Judges do this because the law assumes that divorced parents’ interests in their children, unlike the interests of married parents, are not aligned. This is an outdated idea. The view of exes as opponents dates from an era when divorce and childbearing outside of marriage were rare. It is reflected in the legal language of a bygone time. One parent won custody, care and control of the children. The other became a visitor.
So far so good. Married parents should not be able to sue each other, and unmarried should not be able to sue over routine parental decisions either.
Surprisingly, even when unmarried parents agree on a plan, judges can overrule it. For example, a judge may not like a complex joint custody schedule.
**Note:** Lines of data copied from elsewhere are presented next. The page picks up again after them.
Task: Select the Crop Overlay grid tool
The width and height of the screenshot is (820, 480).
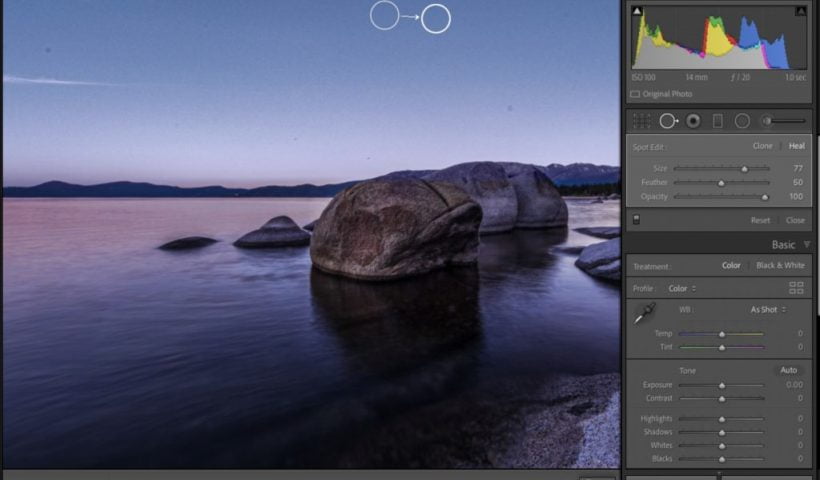Action: (x=642, y=121)
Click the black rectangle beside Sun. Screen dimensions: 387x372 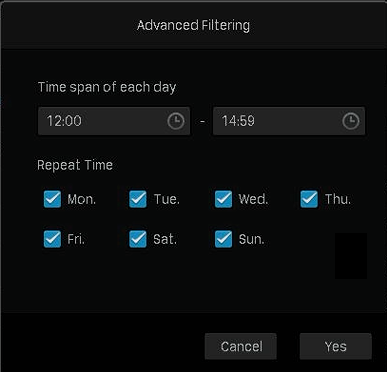(351, 256)
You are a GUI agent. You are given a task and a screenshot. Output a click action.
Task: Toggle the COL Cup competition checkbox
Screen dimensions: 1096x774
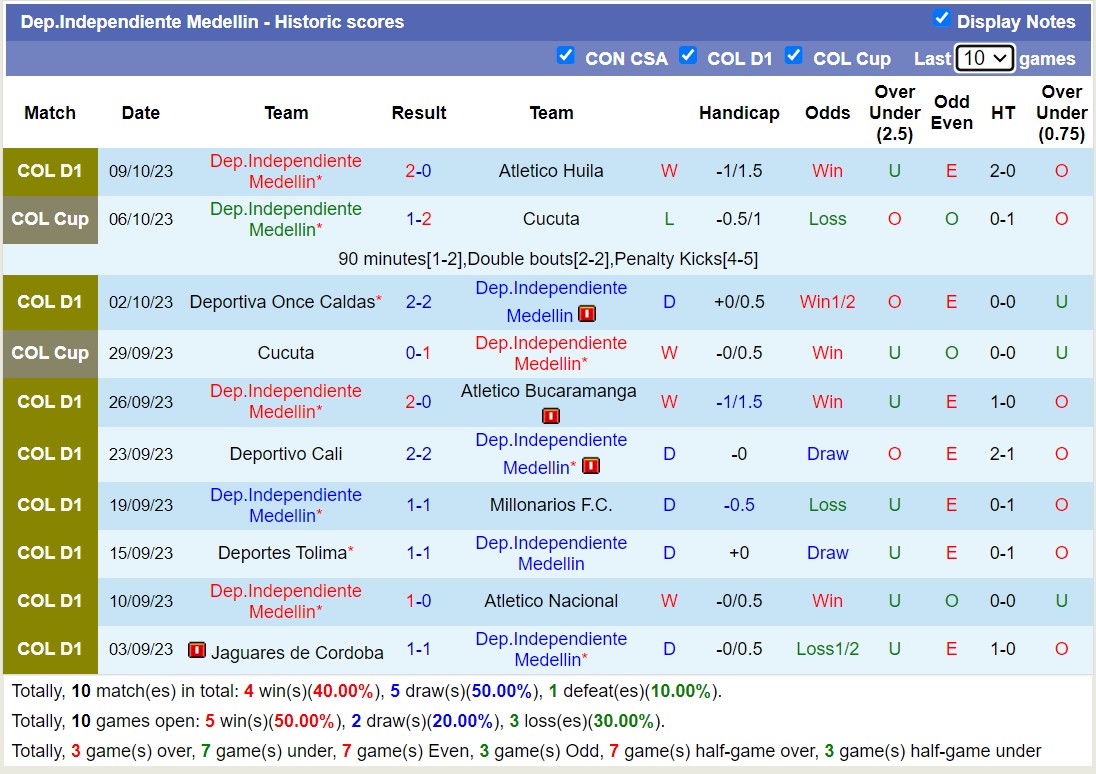point(794,55)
If so, she can decide when the separated parents spend time with their children, even though they agreed otherwise.

This makes no sense. We may need judges to decide some divorce disputes. But when it comes to parenting, as much as possible, the law should treat unmarried people more like married people. Instead of telling parents how to bring up their children, we should honor — and encourage — agreements between parents.
To my knowledge, judges nearly always approve parenting plans if the parents stipulate (agree). So this is not an issue.

The problem is that if the parents disagree later, the judge may not enforce that parenting plan.
By honoring parental agreements, our laws would allow parents living apart to make enforceable contracts. Parents could make a deal, for example, that a parenting coordinator could make decisions for them in the future if they fail to agree. Currently, the legal status of such agreements is questionable, because judges, not divorced parents, hold decision-making authority over children. In an extreme move, Pennsylvania recently outlawed this practice, ruling that only judges could make decisions in custody cases.
It does make sense. Here is what I wrote about that Penn. decision:
One of the worst ideas to come out of the family court was to appoint some expert to micro-manage parenting decisions, without recourse to the courts. It sounds appealing to have some neutral objective child psychologist in charge because dumb parents don't know how to raise kids and might be influenced by antagonism towards the other parent. The idea would be a horrible nightmare even if it did work. But it has not worked wherever it has been tried.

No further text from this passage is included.